WHAT TO DO: Copy the entries, requests included, starting at the first entry and ending at the line that contains "pyautogui.click(x=38, y=397)", with both ends included. Add 22 to every click coordinate in the answers and leave all other numbers unchanged.

Dataset entries
* * *

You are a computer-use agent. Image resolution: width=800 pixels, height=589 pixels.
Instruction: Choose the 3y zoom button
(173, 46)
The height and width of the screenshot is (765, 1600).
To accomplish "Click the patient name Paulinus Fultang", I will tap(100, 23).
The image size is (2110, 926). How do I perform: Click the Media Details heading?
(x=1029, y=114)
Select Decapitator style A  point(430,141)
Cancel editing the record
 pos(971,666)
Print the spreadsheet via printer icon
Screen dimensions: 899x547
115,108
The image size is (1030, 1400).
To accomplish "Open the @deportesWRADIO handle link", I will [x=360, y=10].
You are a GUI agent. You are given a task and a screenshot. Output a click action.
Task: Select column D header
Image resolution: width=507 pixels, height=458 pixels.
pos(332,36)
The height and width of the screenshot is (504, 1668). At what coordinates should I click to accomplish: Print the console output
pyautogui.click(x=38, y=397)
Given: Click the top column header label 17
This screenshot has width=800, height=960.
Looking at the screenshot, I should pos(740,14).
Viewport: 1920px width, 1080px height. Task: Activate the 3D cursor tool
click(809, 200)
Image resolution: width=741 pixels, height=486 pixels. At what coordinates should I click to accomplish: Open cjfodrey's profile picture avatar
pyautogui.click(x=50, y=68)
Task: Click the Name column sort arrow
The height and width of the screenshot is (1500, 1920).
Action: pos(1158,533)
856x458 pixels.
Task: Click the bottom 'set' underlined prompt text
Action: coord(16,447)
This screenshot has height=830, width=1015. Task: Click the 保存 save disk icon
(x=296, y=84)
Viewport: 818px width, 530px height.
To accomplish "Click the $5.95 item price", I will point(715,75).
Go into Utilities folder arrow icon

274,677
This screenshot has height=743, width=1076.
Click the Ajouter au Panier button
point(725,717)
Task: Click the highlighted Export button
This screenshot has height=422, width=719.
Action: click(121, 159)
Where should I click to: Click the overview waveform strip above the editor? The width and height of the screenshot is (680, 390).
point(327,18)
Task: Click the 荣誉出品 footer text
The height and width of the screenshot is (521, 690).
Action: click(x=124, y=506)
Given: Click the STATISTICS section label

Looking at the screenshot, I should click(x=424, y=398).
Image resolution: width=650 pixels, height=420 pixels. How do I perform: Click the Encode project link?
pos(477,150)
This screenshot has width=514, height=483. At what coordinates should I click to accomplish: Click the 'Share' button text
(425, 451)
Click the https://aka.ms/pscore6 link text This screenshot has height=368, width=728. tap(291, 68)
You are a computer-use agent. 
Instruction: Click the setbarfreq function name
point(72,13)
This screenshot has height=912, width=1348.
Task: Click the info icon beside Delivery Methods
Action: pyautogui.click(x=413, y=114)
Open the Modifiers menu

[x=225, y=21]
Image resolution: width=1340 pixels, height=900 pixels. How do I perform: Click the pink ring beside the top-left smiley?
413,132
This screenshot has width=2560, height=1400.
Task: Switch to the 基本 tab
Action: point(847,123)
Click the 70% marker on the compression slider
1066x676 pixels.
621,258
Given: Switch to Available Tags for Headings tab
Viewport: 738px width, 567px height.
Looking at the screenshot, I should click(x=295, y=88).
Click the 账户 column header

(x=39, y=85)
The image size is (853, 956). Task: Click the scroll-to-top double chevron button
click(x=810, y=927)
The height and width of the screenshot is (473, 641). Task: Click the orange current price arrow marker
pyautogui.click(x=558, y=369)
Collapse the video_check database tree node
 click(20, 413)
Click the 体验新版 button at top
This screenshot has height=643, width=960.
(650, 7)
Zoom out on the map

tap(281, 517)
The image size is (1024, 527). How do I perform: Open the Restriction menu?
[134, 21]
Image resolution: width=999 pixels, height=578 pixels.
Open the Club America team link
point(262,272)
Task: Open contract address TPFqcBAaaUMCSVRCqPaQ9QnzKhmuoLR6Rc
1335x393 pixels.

* * *

FULL RESPONSE:
You are a computer-use agent. Image resolution: width=800 pixels, height=589 pixels.
Instruction: Choose the 3y zoom button
(195, 68)
The height and width of the screenshot is (765, 1600).
To accomplish "Click the patient name Paulinus Fultang", I will tap(122, 45).
The image size is (2110, 926). How do I perform: Click the Media Details heading?
(x=1051, y=136)
Select Decapitator style A  point(452,163)
Cancel editing the record
 pos(993,688)
Print the spreadsheet via printer icon
Screen dimensions: 899x547
137,130
The image size is (1030, 1400).
To accomplish "Open the @deportesWRADIO handle link", I will [x=382, y=32].
You are a GUI agent. You are given a task and a screenshot. Output a click action.
Task: Select column D header
Image resolution: width=507 pixels, height=458 pixels.
pos(354,58)
The height and width of the screenshot is (504, 1668). At what coordinates should I click to accomplish: Print the console output
pyautogui.click(x=60, y=419)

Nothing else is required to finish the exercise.